- Directed by: Andy Mitton
- Written by: Andy Mitton
- Produced by: Jay Dunn Richard W. King Andy Mitton
- Starring: Gabby Beans; Emily Davis; Raymond Anthony Thomas;
- Cinematography: Ludovica Isidori
- Edited by: Andy Mitton
- Music by: Andy Mitton
- Production company: One Bad Idea Films
- Distributed by: XYZ Films
- Release dates: 20 July 2022 (Fantasia International Film Festival); 1 December 2022 (US);
- Running time: 86 minutes
- Country: United States
- Language: English

= The Harbinger (film) =

The Harbinger is a 2022 American horror film directed by Andy Mitton and starring Gabby Beans, Emily Davis, and Raymond Anthony Thomas.

==Cast==
- Gabby Beans as Monique
- Emily Davis as Mavis
- Raymond Anthony Thomas as Ronald
- Myles Walker as Lyle
- Cody Braverman as Edward
- Jay Dunn as Jason
- Stephanie Roth Haberle as Crystal
- Laura Heisler as Wendy

==Plot summary==

The movie follows Monique, who leaves her brother and father and her pandemic "bubble" to visit Mavis, a college friend who Monique promised to always be there for. Mavis is experiencing horrific nightmares. The nightmares are hyper-realistic and seemingly linked to a demonic entity called the Harbinger. Monique must confront her own fears and delve into the dreamscape to help Mavis and potentially save herself.

==Release==
The film premiered at the Fantasia International Film Festival on 20 July 2022. The film was released in theatres on 1 December 2022.

==Reception==
On review aggregator Rotten Tomatoes, The Harbinger holds an approval rating of 92%, based on 26 reviews, and an average rating of 7.60/10.

Nick Allen of RogerEbert.com wrote that the film is "more claustrophobic than your regular haunted house thriller, and the story does more than just use COVID as a familiar plot point, as it seeks to get underneath the feeling of trying to avoid it" and that Beans "gives an immersive and emotional performance". Dennis Harvey of Variety wrote that the film "disappoints only in that it's good enough to make you wish it were better — that it left an indelible impression rather than a slightly vague one", and that "atmospherically, it does a lot with little, never feeling claustrophobically confined by the very ordinary, even drab lockdown interiors", which are occasionally "broken up by snowy exteriors that are no more welcoming in Ludovica Isidori's adept cinematography." Mary Beth McAndrews of Dread Central rated the film 4.5 stars out of 5 and wrote that Mitton "illustrates how you can make a scary yet sensitive pandemic horror film that cuts to the core of the hell that has been the last two years." Joel Harley of Starburst rated the film 4 stars out of 5 and wrote that Mitton "uses his characters' loneliness and increased fragility as a springboard to tell a story about Corona and its continued impact" and called the film's main antagonist "instantly memorable"and "a modern Boogeyman for an age of lockdowns, surgical masks and raging pandemics." Joe Lipsett of Bloody Disgusting rated the film 3.5 skulls out of 5 and wrote that the film "excels at striking a balance between fantastical genre elements and topical real-world concerns."

**Exercise tasks**
(1) Reproduce the passage of the article about The Harbinger starting at "The movie follows" and ending at "potentially save herself.".
(2) According to the article about The Harbinger, on what date and at which festival did the film premiere?
Rely only on the article about The Harbinger and nothing outside it.

**Dataset section**
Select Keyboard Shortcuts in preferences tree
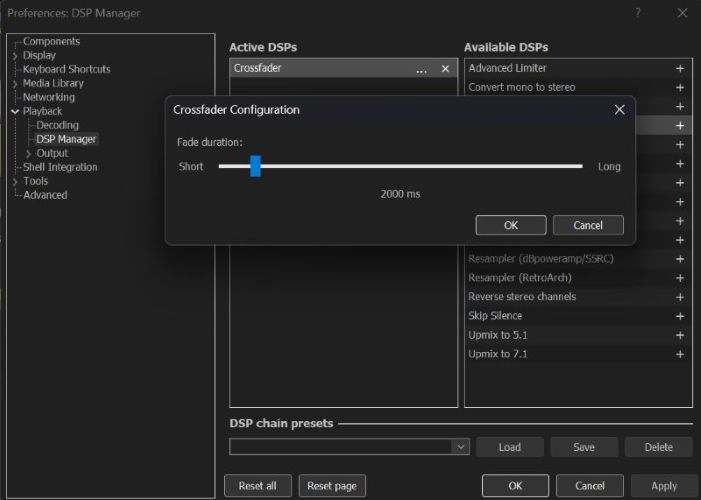 [66, 69]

**Results for the exercise**
(1)
The movie follows Monique, who leaves her brother and father and her pandemic "bubble" to visit Mavis, a college friend who Monique promised to always be there for. Mavis is experiencing horrific nightmares. The nightmares are hyper-realistic and seemingly linked to a demonic entity called the Harbinger. Monique must confront her own fears and delve into the dreamscape to help Mavis and potentially save herself.

(2) It premiered on 20 July 2022 at the Fantasia International Film Festival.